展覧会案内・感想

2017年11月16日

 廣島晃甫 回顧展 近代日本画のもう一つの可能性
廣島晃甫 回顧展 近代日本画のもう一つの可能性 展チラシ表

廣島晃甫 回顧展 近代日本画のもう一つの可能性 展チラシ表
徳島県立近代美術館で「廣島晃甫 回顧展 近代日本画のもう一つの可能性」が行われています。10月21日(土)〜12月10日(日)まで。開館9時半から午後5時まで。月曜休館。

 1997年に開催された<近代日本画への道程「日本画」の19世紀>、カギカッコ付きの日本画、問題提起は行われました。そして2002年の <自然を見つめる作家たち「現代日本の自然表現と伝統」>では、テーマとしての自然、また自然との関係の作り方を問いました。2007年の<日本画-和紙の魅力を探る>では、素材としての和紙に注目することで継続すること、地域との関係などに目を向けることになったのです。2012年の<墨と紙が生み出す美の世界>展では、墨、再び広く東洋に目を向けることになりました。
 徳島県立近代美術館が行ってきた「日本画とは何か」を問う展覧会の数々。そして2017年の今年、地元徳島出身の作家、廣島晃甫の展覧会を開いています。20年に渡るこの一連の展覧会の軌跡が指し示すものは何か。

「日本画」は、定義できないから「無い」と言って消費したかに見える都市部での流れ。一方、四国、この徳島で手がかりを求め、「日本画」を定義するべく具体的な姿・形を求めてきた研究の姿。

 廣島晃甫の輝かしいデビューとその後の活躍の姿。

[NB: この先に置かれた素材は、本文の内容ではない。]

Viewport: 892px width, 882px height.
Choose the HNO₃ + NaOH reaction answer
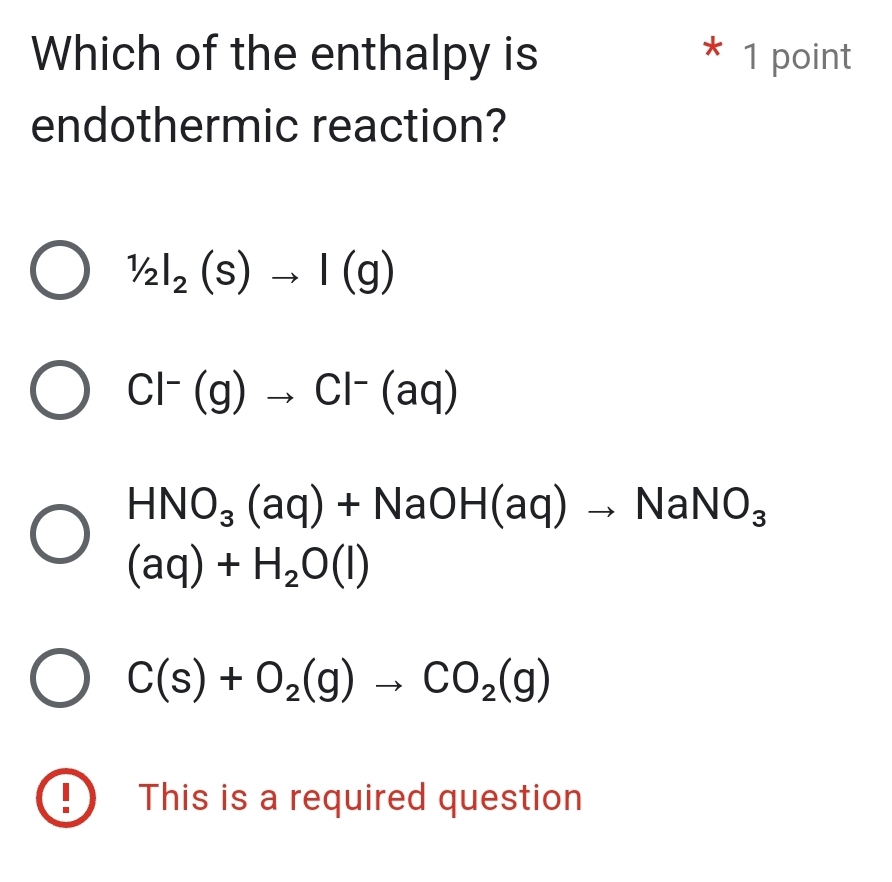tap(58, 533)
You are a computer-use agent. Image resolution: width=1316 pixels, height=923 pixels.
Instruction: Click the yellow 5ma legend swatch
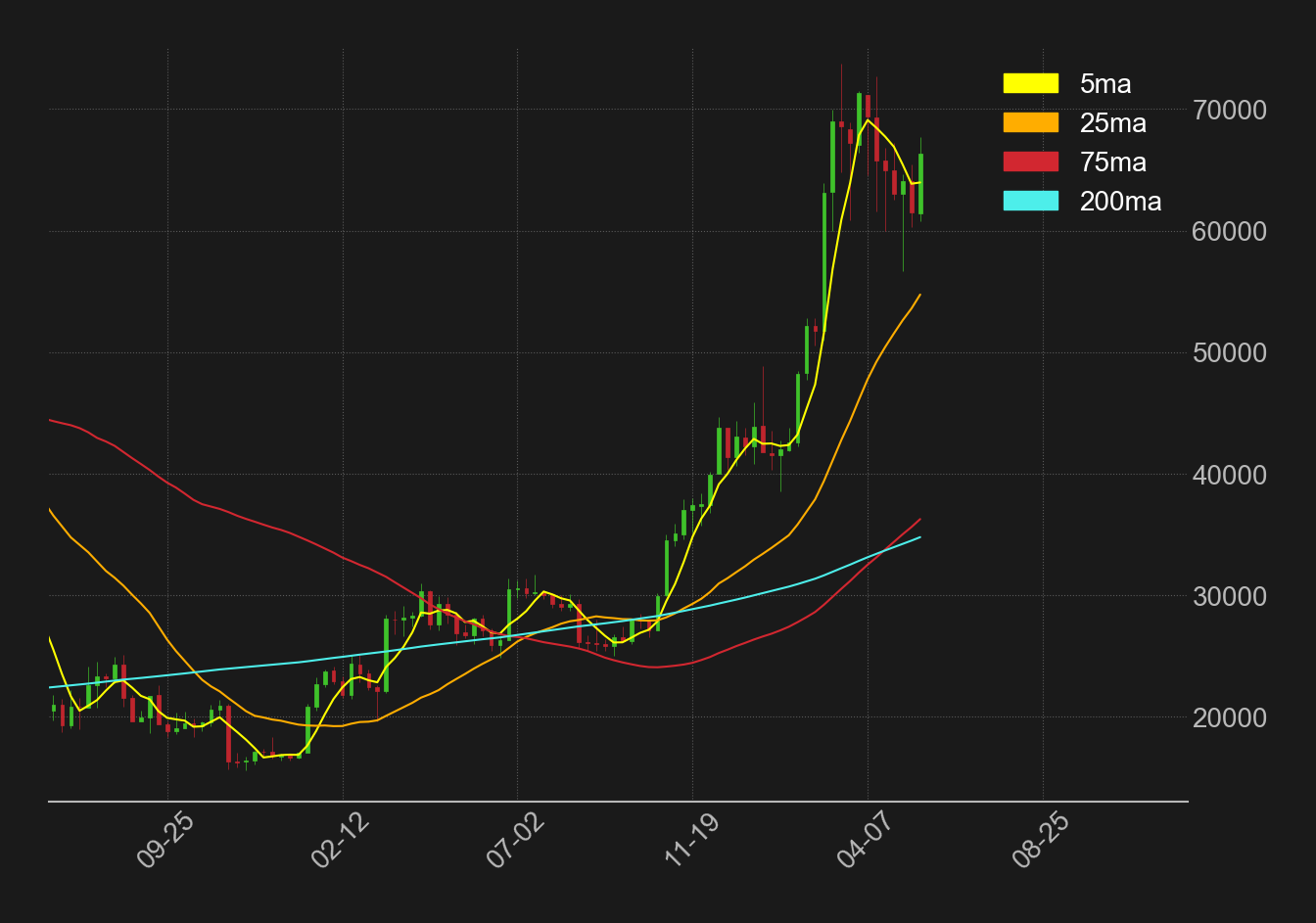1030,83
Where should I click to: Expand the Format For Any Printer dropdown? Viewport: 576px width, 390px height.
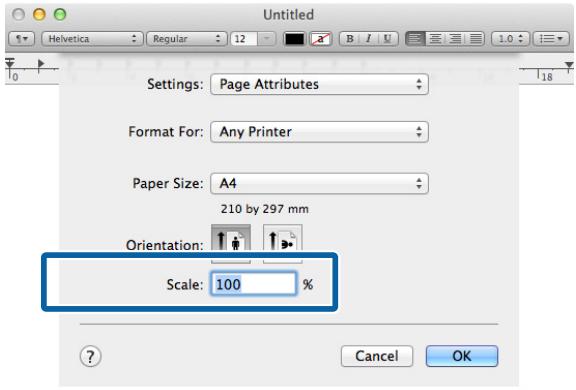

しかし、それらも新しいことを次々に求める社会、時の流れのなかにいずれ埋もれ、沈んでしまうことはしょうが無いことかもわかりません。しかし、それでも誇れる作家としてこのように顕彰、回顧展を開いてくれる郷土があることの素晴らしさを思うのです。

「日本画なんて無い」と通り一遍に片付けてしまうのではなく、誇れる素晴らしいところを探し、見つけ、明らかにする地道な作業は、こうした地元作家の見直し、顕彰する回顧展の開催にもつながっているように思います。


 日本画再発見ワークショップ 森山知己(担当させていただきます)
11月25日(土)、26日(日)。2日連続の開催です。一日のみの開催では難しい体験、気付きの機会が提供できればと思っています。